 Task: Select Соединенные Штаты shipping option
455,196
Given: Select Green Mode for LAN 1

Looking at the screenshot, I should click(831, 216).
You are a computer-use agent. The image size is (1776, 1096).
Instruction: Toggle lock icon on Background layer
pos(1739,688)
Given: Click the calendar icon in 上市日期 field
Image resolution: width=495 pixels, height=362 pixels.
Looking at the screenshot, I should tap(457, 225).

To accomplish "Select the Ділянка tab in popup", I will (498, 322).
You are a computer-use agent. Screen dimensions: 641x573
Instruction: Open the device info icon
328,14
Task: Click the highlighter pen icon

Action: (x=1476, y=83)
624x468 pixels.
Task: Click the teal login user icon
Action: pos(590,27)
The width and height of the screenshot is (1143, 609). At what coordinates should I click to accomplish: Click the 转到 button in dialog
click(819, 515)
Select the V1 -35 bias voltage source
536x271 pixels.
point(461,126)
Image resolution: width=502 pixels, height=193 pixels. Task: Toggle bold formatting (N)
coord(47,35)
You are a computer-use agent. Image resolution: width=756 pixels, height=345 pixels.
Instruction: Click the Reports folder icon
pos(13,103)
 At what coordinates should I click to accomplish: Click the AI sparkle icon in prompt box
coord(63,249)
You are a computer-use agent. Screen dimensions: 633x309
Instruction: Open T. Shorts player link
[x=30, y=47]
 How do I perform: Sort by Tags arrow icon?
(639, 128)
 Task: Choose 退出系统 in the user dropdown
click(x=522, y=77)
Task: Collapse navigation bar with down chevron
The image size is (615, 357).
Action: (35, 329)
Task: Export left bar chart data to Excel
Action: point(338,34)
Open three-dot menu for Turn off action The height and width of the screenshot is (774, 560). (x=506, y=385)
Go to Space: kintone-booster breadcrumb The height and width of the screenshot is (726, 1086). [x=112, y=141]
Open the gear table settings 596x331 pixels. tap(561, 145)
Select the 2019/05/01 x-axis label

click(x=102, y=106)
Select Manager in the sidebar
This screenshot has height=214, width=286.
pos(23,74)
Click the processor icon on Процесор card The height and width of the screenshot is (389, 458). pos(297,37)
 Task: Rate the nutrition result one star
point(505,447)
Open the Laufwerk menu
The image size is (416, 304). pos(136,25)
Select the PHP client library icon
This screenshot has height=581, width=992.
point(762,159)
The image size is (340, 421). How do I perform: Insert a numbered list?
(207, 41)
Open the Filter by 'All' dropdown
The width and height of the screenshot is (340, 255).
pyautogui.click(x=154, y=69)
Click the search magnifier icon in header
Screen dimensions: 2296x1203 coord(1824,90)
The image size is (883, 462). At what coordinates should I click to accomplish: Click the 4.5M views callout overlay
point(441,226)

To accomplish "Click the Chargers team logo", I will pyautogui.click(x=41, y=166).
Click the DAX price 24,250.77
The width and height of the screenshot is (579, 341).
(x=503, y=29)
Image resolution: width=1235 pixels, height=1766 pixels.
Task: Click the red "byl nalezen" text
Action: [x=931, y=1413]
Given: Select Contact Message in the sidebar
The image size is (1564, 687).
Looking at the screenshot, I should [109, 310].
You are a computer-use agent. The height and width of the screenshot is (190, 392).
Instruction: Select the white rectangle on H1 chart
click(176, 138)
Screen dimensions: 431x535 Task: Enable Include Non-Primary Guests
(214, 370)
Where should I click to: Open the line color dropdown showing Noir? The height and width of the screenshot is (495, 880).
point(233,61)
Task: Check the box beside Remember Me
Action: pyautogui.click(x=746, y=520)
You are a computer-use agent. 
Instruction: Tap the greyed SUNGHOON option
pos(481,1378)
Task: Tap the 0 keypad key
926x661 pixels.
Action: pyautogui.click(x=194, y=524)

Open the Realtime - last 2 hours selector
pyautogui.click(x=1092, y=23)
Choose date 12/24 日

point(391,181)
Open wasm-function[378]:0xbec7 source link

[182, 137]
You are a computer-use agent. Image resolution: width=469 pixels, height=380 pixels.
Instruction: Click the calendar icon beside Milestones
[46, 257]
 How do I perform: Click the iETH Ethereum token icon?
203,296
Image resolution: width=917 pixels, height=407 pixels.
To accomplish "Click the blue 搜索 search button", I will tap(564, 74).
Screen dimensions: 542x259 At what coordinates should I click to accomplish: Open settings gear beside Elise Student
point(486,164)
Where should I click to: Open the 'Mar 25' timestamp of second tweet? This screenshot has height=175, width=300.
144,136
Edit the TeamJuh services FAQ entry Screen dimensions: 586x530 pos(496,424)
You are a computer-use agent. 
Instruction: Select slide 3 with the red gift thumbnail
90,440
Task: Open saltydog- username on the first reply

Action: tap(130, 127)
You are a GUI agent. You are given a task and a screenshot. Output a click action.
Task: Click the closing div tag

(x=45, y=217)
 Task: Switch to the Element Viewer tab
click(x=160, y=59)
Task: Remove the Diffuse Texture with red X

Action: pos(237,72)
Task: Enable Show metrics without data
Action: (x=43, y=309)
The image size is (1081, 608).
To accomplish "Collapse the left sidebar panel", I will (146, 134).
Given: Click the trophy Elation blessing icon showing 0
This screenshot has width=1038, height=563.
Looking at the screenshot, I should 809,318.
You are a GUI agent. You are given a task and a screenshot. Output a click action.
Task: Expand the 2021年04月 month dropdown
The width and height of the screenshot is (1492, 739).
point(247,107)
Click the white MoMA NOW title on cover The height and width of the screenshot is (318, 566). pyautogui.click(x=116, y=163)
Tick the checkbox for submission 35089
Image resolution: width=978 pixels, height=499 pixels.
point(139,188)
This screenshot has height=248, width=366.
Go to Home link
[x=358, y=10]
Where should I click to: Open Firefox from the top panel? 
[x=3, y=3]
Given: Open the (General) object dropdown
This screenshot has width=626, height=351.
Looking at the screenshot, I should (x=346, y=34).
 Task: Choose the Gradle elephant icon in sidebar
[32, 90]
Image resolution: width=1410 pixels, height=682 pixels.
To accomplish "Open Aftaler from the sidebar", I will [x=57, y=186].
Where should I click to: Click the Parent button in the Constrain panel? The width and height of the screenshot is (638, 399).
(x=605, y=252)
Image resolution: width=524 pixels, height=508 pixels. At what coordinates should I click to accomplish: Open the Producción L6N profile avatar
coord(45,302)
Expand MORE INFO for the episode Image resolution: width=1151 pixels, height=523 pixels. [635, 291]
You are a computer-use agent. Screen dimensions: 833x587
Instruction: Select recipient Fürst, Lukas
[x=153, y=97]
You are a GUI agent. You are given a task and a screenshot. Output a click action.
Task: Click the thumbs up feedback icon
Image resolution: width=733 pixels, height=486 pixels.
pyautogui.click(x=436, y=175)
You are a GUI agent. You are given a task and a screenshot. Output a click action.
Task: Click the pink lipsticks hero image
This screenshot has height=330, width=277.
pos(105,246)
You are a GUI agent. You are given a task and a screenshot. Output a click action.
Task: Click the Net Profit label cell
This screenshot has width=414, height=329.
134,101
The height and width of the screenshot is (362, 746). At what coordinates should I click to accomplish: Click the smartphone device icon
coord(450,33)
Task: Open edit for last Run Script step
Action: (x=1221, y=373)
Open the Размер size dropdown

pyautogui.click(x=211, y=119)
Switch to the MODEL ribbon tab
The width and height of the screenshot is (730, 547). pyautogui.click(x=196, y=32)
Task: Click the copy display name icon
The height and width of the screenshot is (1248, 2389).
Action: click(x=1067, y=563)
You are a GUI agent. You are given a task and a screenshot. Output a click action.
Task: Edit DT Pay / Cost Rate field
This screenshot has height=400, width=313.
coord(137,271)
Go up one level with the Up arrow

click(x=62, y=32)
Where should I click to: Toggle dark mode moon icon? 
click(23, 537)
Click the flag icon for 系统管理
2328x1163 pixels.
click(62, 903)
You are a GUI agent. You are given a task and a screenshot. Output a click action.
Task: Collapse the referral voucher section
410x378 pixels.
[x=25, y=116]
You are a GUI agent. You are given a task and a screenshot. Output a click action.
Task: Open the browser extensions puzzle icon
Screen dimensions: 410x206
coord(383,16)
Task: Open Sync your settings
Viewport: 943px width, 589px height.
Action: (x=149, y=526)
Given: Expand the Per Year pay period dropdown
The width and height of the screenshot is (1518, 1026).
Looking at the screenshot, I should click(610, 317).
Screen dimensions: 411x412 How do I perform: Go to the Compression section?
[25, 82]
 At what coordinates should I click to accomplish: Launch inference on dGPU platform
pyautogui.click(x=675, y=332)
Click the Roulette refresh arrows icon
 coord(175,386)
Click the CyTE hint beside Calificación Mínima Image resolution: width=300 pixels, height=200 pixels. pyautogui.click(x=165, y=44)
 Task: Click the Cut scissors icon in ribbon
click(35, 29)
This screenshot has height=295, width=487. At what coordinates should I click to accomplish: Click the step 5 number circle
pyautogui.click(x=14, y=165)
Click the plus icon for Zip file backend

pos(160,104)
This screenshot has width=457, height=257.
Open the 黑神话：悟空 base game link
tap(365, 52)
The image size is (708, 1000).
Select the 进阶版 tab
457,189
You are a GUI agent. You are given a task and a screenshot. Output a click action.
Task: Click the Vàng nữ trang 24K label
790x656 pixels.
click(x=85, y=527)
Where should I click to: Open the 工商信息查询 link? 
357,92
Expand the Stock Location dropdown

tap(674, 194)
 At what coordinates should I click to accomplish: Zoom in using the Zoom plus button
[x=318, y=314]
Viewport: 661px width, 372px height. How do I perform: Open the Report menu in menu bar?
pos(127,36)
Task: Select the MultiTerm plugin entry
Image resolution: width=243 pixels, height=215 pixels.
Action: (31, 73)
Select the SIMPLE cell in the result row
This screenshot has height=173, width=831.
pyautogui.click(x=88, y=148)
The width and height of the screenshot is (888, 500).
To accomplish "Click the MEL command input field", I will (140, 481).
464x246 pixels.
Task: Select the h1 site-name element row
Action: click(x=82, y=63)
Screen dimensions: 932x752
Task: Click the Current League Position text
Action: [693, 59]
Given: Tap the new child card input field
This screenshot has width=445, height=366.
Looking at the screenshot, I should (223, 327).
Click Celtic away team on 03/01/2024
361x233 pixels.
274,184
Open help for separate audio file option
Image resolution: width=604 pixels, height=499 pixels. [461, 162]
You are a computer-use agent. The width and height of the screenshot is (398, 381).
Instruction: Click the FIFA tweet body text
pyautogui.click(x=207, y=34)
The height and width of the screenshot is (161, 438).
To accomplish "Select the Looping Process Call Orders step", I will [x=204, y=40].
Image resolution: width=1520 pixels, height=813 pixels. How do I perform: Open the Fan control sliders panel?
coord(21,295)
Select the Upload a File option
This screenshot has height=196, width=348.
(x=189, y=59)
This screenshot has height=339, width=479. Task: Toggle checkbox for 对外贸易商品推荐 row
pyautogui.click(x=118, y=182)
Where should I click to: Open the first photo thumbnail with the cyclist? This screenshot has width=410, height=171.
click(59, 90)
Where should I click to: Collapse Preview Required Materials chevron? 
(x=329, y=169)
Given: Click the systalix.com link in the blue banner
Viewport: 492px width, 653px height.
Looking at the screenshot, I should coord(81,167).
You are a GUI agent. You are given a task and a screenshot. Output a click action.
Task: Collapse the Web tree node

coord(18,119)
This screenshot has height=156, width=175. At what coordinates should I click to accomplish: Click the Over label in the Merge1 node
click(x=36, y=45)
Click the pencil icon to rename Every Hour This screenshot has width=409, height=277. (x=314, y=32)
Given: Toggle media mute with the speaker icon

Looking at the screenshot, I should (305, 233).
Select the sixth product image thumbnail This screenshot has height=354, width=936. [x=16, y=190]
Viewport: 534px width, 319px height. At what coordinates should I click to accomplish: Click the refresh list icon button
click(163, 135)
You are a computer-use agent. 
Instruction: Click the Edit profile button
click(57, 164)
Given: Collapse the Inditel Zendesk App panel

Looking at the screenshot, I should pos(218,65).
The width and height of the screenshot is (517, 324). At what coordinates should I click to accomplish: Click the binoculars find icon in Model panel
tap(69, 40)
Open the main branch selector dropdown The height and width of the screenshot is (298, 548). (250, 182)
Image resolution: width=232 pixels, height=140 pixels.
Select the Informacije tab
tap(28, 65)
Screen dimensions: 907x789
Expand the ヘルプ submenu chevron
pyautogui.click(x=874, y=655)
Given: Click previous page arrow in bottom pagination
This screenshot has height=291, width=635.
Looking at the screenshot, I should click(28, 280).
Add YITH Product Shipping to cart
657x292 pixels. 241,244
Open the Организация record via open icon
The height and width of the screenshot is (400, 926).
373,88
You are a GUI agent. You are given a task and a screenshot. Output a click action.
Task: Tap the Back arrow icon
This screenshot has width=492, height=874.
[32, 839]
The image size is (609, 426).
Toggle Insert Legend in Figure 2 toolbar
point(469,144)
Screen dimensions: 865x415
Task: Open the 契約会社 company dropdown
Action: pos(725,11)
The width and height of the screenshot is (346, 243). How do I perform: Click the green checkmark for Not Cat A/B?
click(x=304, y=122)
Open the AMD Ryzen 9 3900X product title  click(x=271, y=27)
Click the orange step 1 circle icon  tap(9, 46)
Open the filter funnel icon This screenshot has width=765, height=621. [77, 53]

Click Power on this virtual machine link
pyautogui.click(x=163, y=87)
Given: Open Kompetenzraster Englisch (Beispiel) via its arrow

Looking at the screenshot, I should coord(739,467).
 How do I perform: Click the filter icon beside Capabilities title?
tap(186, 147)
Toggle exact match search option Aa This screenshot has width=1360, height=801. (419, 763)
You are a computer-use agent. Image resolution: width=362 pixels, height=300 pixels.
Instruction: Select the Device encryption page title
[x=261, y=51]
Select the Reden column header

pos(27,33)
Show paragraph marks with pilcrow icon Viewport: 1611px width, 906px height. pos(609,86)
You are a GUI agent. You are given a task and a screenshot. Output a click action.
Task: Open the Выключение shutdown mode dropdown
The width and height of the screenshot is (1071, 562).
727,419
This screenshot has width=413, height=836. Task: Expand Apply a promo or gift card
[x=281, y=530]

◇ ◇ ◇

> [Your objective]
Copy the listing from its first line through the line containing "pos(1739,688)", switching "Background" to "Foreground" and leaving everything else unchanged.

> [Finished exercise]
 Task: Select Соединенные Штаты shipping option
455,196
Given: Select Green Mode for LAN 1

Looking at the screenshot, I should click(831, 216).
You are a computer-use agent. The image size is (1776, 1096).
Instruction: Toggle lock icon on Foreground layer
pos(1739,688)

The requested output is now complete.